In the latest instalment of a series exploring businesspeople’s lives beyond the workplace, Steven Hugill speaks to Simon Wilkinson, Wilkinsons Landscapes managing director, about his love of painting, which covers both canvas creations and model gaming pieces.

You complement your role as managing director with a passion for painting. What was the spark that made you pick up a brush?

I’d always enjoyed art at school, though I wouldn’t have said I was amazing.

Since I was very young, I’ve enjoyed painting models, which, because of their scale, gave me a lot of dexterity with a brush and an eye for detail.

One day, I was bored at home, and I didn’t have any new models to paint, so I decided to try a different medium – and loved it.

You like to paint landscapes. What is it about that discipline you so enjoy?

When you’re painting models, you have to consider how to use tones and shades to create more realistic texture, shadows and depth.

With landscapes, it’s the same; I’m interested in how the effect of light and different types can change the feeling a viewer gets from a piece.

Introducing different shades over layers of paint can change how the land falls, and as a landscaper I am always observing and considering the history of a landscape – what happened to make it look the way it does and how people and the elements have made an impact.

By its very nature as a garden landscaping business, Wilkinsons has creativity at its core. Are there any crossovers between your job and pastime? Do skills from one help influence the other?

Absolutely. In both circumstances, I am aiming to create something well composed, with textures and colours that will make the person looking at it feel one way or another.

I am making decisions about what to add or remove, whether it’s on a canvas or in a garden.

When I visit a garden, I am not just looking at its potential, I am asking myself why things are growing a certain way in a certain place; what is going on beneath the surface?

I look at a garden as a canvas, with layers building on one another to create something pleasing to the eye.

My horticultural knowledge means I understand the plants that form many of my landscapes better than most.

Take trees, for example. Most people will do a bit of brown for a trunk and some vague splotches for greenery.

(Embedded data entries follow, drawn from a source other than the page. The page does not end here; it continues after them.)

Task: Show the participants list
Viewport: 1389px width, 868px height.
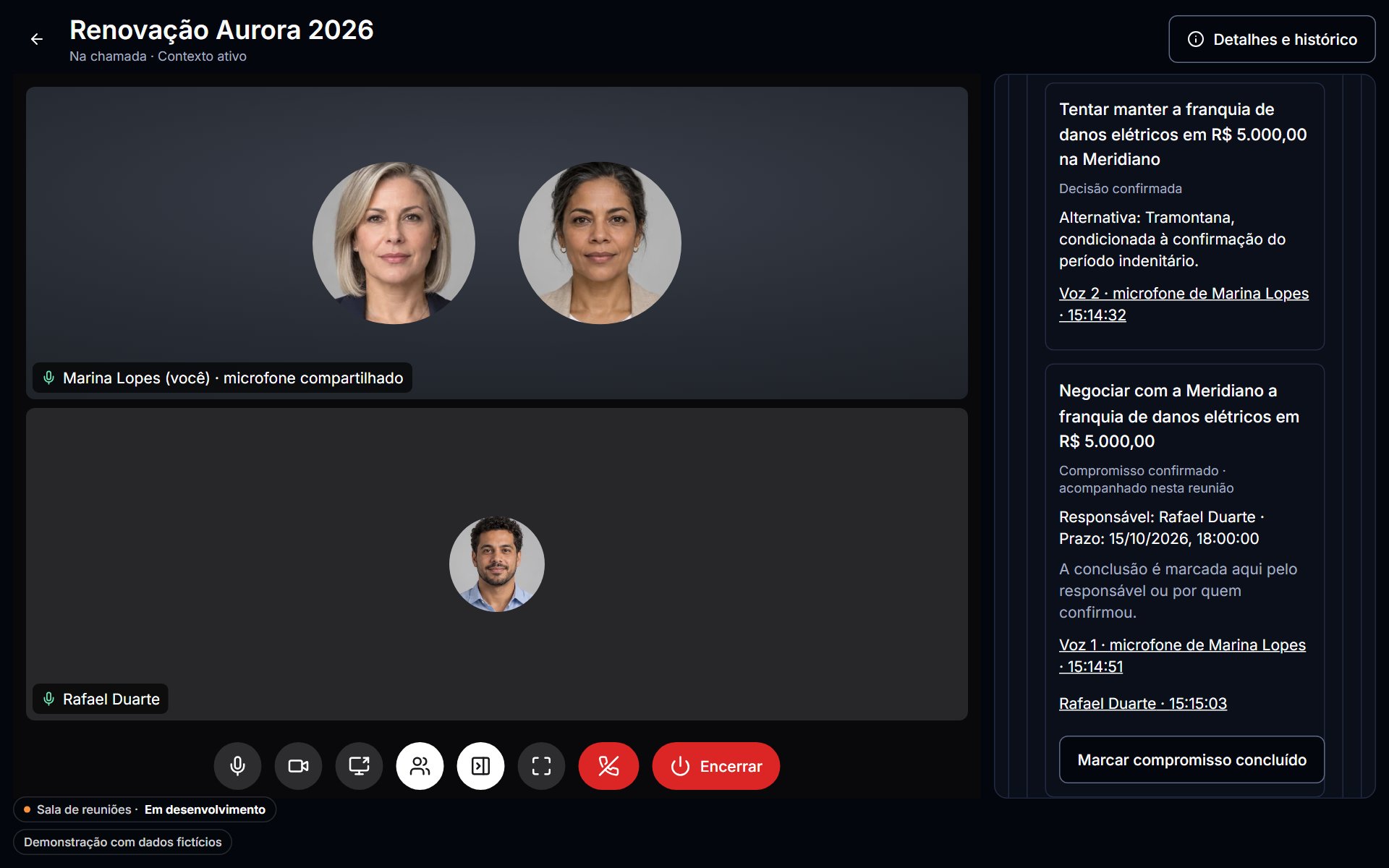Action: [420, 766]
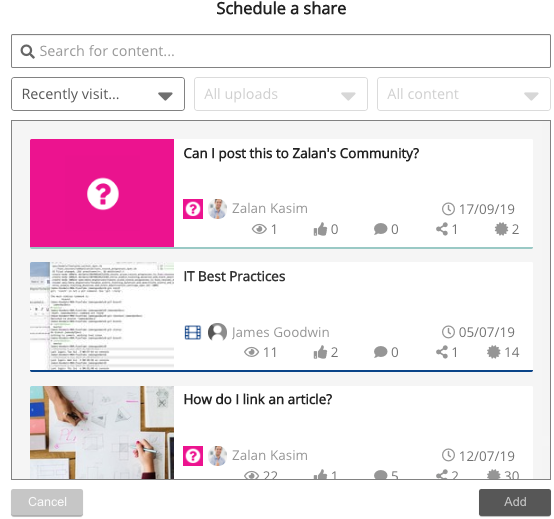
Task: Choose Can I post this to Zalan's Community?
Action: (x=301, y=153)
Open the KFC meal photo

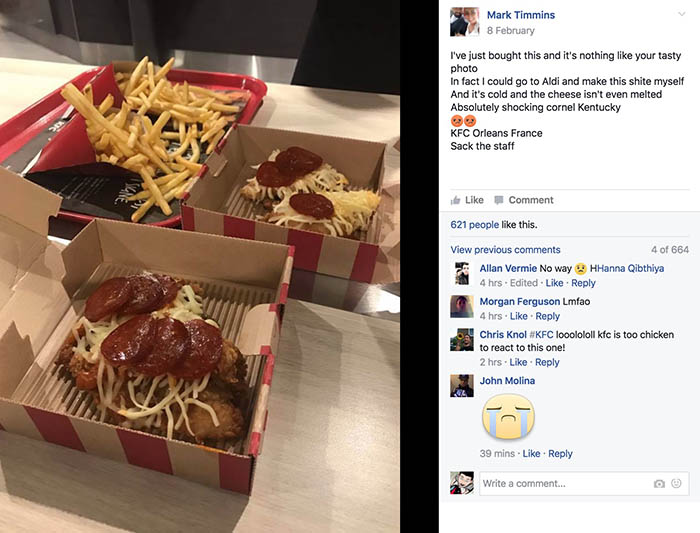pyautogui.click(x=200, y=266)
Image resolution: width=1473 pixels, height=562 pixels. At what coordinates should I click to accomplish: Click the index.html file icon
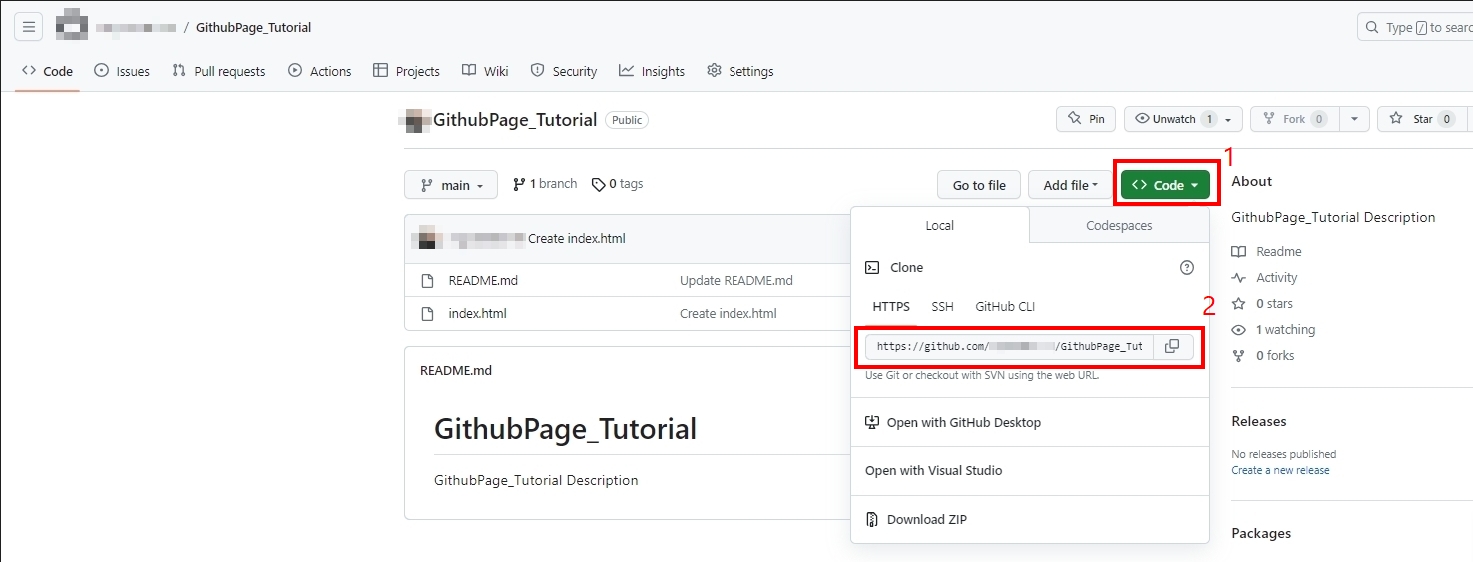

But I recognise the tree variety, how the trunk, branches and stems are formed, and the shape and tonality of the leaves.

I know what makes each plant different and unique, and can make subtle changes to differentiate between them.

You also like to paint small sculptures used in model gaming. How did that begin, and how do the skills required compare to those needed for landscape creations?

When I was young and went shopping with my mum, I would always beg her to take me to the gaming model shops to look at the pieces.

I must have been quite persistent – or annoying – because one day, she let me stay there and watch people play and paint their models while she whizzed around the supermarket.

I was amazed by the care taken to get the detail right and was hooked.

You’ve had some of your work displayed. That must have been a tremendous thrill?

One of my favourite paintings is a grayscale piece of the old Redcar Blast Furnace, with a young lad and his dog running along the sands.

I worked from a few different reference pictures of the structure, different angles along the beachhead and in different lights.

It’s now hanging in the Infant Hercules pub, in Middlesbrough, surrounded by memorabilia and photographs from the heyday of steelmaking in Teesside.

I am probably prouder of that than if it was hanging in a fancy London gallery, because it’s being appreciated by people from Teesside who know the meaning and history behind it, and have probably walked along that very stretch of beach.

What advice would you give to anyone looking to take up painting as a hobby?

Don’t rush, consider what you’re doing and why, and – most importantly – enjoy it. You’re painting for nobody except yourself.

Don’t get stressed, either; trying new mediums and techniques can be frustrating, and some are harder to get the hang of than others.

And don’t be afraid to make mistakes; sometimes you need to know what not to do, so you can know what to do.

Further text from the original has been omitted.